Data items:
↓↓↓

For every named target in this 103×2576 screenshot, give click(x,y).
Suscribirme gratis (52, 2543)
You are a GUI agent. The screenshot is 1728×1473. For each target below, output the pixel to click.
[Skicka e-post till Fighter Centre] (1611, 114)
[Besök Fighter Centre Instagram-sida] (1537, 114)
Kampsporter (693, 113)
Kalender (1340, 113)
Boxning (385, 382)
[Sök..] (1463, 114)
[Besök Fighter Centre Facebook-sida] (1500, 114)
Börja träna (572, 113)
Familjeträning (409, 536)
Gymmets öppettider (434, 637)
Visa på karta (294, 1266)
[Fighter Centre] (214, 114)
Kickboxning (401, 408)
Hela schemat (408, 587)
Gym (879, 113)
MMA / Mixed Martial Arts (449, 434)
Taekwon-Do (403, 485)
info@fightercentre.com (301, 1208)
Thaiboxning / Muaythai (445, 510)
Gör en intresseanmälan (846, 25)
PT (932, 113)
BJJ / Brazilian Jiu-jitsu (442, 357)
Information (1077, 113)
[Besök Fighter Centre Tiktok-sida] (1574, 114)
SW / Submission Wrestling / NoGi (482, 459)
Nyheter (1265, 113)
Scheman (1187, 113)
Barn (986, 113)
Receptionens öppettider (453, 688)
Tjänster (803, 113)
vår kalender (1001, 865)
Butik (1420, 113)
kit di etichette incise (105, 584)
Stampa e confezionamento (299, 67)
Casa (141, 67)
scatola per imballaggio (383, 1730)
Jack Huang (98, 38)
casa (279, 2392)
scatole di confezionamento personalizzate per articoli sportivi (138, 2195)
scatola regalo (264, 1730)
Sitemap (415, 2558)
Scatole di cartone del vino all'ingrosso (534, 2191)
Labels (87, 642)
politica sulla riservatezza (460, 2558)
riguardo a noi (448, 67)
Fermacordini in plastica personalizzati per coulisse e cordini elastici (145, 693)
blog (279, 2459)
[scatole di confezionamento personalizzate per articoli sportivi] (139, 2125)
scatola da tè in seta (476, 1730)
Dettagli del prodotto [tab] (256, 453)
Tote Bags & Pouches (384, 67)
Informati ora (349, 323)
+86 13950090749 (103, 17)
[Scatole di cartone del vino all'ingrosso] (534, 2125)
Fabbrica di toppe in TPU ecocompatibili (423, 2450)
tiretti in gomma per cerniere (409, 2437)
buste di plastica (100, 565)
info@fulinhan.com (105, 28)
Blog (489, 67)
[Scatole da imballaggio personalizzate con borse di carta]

↑↑↑

- **Directions**
The exact wording of every entry above should be written out again.

- **Expected answer**
For every named target in this 103×2576 screenshot, give click(x,y).
Suscribirme gratis (52, 2543)
You are a GUI agent. The screenshot is 1728×1473. For each target below, output the pixel to click.
[Skicka e-post till Fighter Centre] (1611, 114)
[Besök Fighter Centre Instagram-sida] (1537, 114)
Kampsporter (693, 113)
Kalender (1340, 113)
Boxning (385, 382)
[Sök..] (1463, 114)
[Besök Fighter Centre Facebook-sida] (1500, 114)
Börja träna (572, 113)
Familjeträning (409, 536)
Gymmets öppettider (434, 637)
Visa på karta (294, 1266)
[Fighter Centre] (214, 114)
Kickboxning (401, 408)
Hela schemat (408, 587)
Gym (879, 113)
MMA / Mixed Martial Arts (449, 434)
Taekwon-Do (403, 485)
info@fightercentre.com (301, 1208)
Thaiboxning / Muaythai (445, 510)
Gör en intresseanmälan (846, 25)
PT (932, 113)
BJJ / Brazilian Jiu-jitsu (442, 357)
Information (1077, 113)
[Besök Fighter Centre Tiktok-sida] (1574, 114)
SW / Submission Wrestling / NoGi (482, 459)
Nyheter (1265, 113)
Scheman (1187, 113)
Barn (986, 113)
Receptionens öppettider (453, 688)
Tjänster (803, 113)
vår kalender (1001, 865)
Butik (1420, 113)
kit di etichette incise (105, 584)
Stampa e confezionamento (299, 67)
Casa (141, 67)
scatola per imballaggio (383, 1730)
Jack Huang (98, 38)
casa (279, 2392)
scatole di confezionamento personalizzate per articoli sportivi (138, 2195)
scatola regalo (264, 1730)
Sitemap (415, 2558)
Scatole di cartone del vino all'ingrosso (534, 2191)
Labels (87, 642)
politica sulla riservatezza (460, 2558)
riguardo a noi (448, 67)
Fermacordini in plastica personalizzati per coulisse e cordini elastici (145, 693)
blog (279, 2459)
[scatole di confezionamento personalizzate per articoli sportivi] (139, 2125)
scatola da tè in seta (476, 1730)
Dettagli del prodotto [tab] (256, 453)
Tote Bags & Pouches (384, 67)
Informati ora (349, 323)
+86 13950090749 (103, 17)
[Scatole di cartone del vino all'ingrosso] (534, 2125)
Fabbrica di toppe in TPU ecocompatibili (423, 2450)
tiretti in gomma per cerniere (409, 2437)
buste di plastica (100, 565)
info@fulinhan.com (105, 28)
Blog (489, 67)
[Scatole da imballaggio personalizzate con borse di carta]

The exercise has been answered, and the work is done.